- [Aim] Pull out every line of the material below that contains the string "Close", matching case exactly.

Collection entries:
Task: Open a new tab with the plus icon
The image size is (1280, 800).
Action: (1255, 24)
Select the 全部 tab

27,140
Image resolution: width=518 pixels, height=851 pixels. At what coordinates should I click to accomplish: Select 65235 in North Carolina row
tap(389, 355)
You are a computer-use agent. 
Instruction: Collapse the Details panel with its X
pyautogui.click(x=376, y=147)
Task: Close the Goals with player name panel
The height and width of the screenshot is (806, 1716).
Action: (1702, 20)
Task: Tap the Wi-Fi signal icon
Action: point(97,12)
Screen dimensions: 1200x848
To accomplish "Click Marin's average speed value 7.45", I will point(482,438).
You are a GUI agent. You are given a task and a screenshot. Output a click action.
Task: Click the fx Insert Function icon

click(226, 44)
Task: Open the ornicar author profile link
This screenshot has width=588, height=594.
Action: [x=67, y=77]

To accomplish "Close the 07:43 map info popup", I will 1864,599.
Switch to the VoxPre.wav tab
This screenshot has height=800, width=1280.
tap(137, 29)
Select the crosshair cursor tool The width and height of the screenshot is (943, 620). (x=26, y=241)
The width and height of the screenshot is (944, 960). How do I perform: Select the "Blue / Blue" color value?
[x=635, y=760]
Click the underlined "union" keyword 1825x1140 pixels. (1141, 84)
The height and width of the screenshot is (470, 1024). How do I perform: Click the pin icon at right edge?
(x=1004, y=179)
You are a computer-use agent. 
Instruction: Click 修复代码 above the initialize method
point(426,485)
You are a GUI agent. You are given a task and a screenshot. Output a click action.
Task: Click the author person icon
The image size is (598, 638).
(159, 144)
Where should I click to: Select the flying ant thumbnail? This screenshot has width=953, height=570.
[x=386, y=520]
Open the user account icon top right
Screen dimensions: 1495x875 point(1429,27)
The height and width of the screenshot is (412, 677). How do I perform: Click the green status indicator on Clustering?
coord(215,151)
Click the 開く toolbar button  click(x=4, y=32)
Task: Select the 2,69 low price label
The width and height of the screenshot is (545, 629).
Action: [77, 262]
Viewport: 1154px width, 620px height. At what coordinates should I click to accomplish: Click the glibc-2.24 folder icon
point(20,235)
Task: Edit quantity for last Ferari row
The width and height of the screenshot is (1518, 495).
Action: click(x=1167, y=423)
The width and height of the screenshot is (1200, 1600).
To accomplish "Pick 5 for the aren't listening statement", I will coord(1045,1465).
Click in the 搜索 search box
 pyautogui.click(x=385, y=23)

- [Completed exercise]
Task: Close the Goals with player name panel
To accomplish "Close the 07:43 map info popup", I will 1864,599.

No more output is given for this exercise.